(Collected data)
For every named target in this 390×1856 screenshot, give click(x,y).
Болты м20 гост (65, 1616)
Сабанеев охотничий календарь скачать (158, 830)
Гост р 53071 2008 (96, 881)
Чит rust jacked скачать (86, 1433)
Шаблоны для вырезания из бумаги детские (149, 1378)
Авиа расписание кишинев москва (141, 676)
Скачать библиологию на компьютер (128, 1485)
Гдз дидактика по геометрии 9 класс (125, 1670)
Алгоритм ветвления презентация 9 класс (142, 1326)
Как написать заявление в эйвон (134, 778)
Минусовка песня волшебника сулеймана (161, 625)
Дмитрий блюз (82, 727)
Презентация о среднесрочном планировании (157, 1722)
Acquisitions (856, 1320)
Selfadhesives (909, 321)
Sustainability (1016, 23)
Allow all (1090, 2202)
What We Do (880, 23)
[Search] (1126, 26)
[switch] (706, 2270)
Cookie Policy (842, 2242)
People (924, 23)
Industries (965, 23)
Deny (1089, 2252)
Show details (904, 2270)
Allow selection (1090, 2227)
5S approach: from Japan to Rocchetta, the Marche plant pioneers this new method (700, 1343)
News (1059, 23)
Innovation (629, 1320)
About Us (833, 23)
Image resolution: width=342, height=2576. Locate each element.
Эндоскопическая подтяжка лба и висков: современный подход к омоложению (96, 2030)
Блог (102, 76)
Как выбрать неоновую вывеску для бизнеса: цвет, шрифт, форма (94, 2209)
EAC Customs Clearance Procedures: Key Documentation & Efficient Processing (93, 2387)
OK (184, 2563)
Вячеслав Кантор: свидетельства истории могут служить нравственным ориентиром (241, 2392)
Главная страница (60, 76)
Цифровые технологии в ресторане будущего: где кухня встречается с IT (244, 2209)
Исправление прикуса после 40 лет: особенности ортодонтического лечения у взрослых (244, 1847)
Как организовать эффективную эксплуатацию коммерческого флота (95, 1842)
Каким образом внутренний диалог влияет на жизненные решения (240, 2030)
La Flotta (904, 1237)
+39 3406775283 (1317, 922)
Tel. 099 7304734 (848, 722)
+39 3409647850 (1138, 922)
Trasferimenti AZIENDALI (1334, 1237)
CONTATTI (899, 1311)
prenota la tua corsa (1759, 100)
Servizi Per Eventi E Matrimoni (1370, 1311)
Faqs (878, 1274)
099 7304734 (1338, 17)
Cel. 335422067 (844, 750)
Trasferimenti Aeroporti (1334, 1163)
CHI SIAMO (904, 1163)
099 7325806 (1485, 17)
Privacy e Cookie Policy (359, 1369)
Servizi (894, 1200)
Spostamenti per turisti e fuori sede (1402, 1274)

## Exercise description:
Look through the data above. Find each line with the string "Policy" and copy it.

## Answer to this exercise:
Cookie Policy (842, 2242)
Privacy e Cookie Policy (359, 1369)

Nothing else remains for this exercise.